A 1.1 x 10-3-kg house spider is hanging vertically by a thread that has a Young's modulus of 4.5 x 109 N/m2 and a radius of 16 x 10-6 m. Suppose that a 81-kg person is hanging vertically on an aluminum (Young's modulus 6.9 x 1010 N/m2) wire. What is the radius of the wire that would exhibit the same strain as the spider's thread, when the thread is stressed by the full weight of the spider?
Thanks in advance..
To find the radius of the wire that would exhibit the same strain as the spider's thread, we first need to calculate the strain in the spider's thread.
The strain (ε) is defined as the ratio of the change in length (ΔL) to the original length (L), or ε = ΔL / L.
In this case, the spider's thread is hanging vertically, so it is under tension due to the gravitational force. The stress (σ) in the spider's thread can be calculated using the formula σ = F / A, where F is the force and A is the cross-sectional area.

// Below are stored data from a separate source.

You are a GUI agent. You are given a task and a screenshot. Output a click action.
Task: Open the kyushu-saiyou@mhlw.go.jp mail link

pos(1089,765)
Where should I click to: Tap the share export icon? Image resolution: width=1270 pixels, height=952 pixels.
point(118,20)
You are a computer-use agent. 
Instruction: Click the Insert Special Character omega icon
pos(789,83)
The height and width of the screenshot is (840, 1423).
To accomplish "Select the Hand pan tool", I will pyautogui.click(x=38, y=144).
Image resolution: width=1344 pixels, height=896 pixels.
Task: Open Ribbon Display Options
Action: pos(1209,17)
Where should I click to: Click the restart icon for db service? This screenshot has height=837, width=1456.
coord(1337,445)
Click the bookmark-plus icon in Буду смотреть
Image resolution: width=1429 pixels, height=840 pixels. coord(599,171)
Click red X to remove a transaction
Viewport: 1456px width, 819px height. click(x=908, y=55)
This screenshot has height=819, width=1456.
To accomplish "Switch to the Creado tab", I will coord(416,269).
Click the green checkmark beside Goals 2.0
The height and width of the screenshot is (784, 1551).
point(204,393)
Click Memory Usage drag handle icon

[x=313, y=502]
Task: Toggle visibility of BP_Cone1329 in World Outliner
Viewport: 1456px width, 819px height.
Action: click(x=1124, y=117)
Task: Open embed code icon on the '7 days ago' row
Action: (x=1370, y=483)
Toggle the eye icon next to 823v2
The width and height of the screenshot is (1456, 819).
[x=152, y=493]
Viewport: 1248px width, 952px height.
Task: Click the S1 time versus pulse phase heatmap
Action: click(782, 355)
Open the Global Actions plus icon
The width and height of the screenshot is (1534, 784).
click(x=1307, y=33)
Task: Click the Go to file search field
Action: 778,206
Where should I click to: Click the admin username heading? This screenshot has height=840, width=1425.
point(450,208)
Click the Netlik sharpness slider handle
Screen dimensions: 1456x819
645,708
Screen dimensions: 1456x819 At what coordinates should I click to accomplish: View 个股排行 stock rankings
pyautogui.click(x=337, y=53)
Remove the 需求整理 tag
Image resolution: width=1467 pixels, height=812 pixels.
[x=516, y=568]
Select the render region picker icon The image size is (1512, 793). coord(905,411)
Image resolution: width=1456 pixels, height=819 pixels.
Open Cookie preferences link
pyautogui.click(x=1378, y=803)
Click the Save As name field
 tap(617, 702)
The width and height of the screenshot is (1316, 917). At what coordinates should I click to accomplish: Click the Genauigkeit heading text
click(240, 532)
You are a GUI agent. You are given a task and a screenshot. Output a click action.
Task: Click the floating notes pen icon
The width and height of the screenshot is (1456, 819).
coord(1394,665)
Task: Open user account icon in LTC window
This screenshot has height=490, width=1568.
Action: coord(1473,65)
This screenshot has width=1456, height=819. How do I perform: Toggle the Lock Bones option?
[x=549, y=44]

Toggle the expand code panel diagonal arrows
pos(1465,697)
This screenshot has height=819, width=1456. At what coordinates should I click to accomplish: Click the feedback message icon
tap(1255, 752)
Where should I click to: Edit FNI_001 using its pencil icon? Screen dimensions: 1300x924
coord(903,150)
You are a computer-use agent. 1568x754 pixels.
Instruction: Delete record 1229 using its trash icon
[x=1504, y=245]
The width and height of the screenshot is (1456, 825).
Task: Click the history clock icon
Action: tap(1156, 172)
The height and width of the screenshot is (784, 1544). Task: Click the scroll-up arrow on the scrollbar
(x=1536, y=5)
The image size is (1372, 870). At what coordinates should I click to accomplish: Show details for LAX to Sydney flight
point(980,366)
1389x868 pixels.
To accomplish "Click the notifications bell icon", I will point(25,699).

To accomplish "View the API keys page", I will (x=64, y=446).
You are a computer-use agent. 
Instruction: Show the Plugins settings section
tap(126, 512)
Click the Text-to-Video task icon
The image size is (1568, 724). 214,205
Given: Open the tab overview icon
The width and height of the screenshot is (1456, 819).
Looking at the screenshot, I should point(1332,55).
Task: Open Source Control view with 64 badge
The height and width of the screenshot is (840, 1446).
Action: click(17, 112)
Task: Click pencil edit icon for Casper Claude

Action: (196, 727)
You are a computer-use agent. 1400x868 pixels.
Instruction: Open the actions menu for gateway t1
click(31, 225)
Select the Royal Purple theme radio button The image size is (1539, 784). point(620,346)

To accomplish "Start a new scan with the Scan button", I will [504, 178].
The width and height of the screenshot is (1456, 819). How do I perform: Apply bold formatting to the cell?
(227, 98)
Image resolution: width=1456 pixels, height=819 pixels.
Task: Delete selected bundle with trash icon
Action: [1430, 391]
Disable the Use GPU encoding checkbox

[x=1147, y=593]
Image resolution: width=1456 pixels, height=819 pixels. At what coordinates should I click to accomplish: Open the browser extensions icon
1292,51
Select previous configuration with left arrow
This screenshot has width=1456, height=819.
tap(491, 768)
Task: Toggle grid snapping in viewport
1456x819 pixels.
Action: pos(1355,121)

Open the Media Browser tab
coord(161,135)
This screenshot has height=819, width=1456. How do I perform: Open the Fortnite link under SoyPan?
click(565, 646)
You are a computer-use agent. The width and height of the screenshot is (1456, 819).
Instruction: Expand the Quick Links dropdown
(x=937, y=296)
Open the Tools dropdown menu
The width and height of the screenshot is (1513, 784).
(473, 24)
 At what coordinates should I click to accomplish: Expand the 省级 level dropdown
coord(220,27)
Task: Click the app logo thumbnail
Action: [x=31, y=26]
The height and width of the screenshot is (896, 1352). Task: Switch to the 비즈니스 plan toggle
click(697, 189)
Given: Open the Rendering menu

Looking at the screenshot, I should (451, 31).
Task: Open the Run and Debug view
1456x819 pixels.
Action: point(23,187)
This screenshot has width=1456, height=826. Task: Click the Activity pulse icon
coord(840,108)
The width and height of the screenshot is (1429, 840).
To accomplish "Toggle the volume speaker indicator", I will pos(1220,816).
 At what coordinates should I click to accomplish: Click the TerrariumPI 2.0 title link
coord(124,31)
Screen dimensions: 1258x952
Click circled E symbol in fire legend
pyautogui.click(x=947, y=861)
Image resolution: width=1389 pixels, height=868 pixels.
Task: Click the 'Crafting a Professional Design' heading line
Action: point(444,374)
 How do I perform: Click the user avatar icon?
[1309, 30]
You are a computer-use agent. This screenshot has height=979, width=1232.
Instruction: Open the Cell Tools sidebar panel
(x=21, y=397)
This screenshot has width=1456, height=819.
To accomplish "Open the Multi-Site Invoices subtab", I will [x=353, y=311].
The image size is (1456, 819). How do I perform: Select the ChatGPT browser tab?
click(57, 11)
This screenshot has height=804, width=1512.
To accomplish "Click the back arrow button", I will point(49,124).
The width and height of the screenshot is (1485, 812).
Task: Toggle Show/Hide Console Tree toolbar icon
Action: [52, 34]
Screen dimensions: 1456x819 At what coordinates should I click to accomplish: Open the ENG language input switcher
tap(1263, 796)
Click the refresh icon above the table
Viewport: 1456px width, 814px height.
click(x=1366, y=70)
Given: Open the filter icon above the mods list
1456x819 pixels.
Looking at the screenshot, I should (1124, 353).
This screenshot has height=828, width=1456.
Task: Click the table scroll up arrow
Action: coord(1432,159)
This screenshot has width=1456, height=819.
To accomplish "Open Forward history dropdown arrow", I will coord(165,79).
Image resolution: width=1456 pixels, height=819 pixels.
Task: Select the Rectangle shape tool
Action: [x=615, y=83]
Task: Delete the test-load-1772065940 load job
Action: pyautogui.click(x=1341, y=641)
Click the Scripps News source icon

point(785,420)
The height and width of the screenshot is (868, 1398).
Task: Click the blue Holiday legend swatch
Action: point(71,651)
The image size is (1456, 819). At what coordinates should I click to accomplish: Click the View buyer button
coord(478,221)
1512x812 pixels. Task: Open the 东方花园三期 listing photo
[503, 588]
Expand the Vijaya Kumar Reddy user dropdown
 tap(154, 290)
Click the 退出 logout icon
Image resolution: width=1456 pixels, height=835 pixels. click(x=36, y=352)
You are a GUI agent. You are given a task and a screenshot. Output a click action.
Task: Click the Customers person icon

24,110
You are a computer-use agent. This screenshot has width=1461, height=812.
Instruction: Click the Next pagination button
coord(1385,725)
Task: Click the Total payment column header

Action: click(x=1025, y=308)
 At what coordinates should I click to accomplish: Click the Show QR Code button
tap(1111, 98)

The force (F) exerted on the spider's thread can be calculated using the formula F = mg, where m is the mass of the spider and g is the acceleration due to gravity.
Given:
Mass of spider (m) = 1.1 x 10^(-3) kg
Acceleration due to gravity (g) = 9.8 m/s^2
Young's modulus of spider's thread (E) = 4.5 x 10^9 N/m^2
Radius of the spider's thread (r) = 16 x 10^(-6) m
Now, let's calculate the force exerted on the spider's thread:
F = mg
F = (1.1 x 10^(-3) kg) * (9.8 m/s^2)
F ≈ 1.078 x 10^(-2) N
Next, we need to calculate the cross-sectional area of the spider's thread:
The cross-sectional area of a thread is given by the formula A = πr^2, where r is the radius of the thread. Substituting the given radius, we get:
A = π * (16 x 10^(-6) m)^2
A ≈ 8.042 x 10^(-10) m^2
Now, we can calculate the stress (σ) in the spider's thread:
σ = F / A
σ = (1.078 x 10^(-2) N) / (8.042 x 10^(-10) m^2)
σ ≈ 1.341 x 10^(7) N/m^2
Now, we can use Hooke's Law to find the strain (ε) in the spider's thread. Hooke's Law states that the strain is directly proportional to the stress and inversely proportional to the Young's modulus. The formula is ε = σ / E, where σ is the stress and E is the Young's modulus.
Substituting the given values:
ε = (1.341 x 10^(7) N/m^2) / (4.5 x 10^9 N/m^2)
ε ≈ 2.980 x 10^(-3)
Now, let's find the radius of the wire that would exhibit the same strain as the spider's thread.
Using the same formula, we can rearrange it to solve for the radius (r):
ε = σ / E
σ = ε * E
F / A = ε * E
r = √(F / (A * ε * E))
Given:
Mass of person (m) = 81 kg
Young's modulus of aluminum wire (E) = 6.9 x 10^10 N/m^2
First, let's calculate the force exerted on the aluminum wire:
F = mg
F = (81 kg) * (9.8 m/s^2)
F ≈ 794.4 N
Next, we need to calculate the cross-sectional area of the aluminum wire. We don't know the radius, so we'll use the variable r here:
A = πr^2
Substituting the formula into the equation:
r = √(F / (A * ε * E))
r = √((794.4 N) / (π * r^2 * (2.980 x 10^(-3)) * (6.9 x 10^10 N/m^2)))
Rearranging the equation:
r = √(794.4 N / (π * (2.980 x 10^(-3)) * (6.9 x 10^10 N/m^2)))
r = √(794.4 N / (2.738 x 10^8 N/m^2))
r ≈ 1.92 x 10^(-2) m
Therefore, the radius of the wire that would exhibit the same strain as the spider's thread, when the thread is stressed by the full weight of the spider, is approximately 1.92 x 10^(-2) m.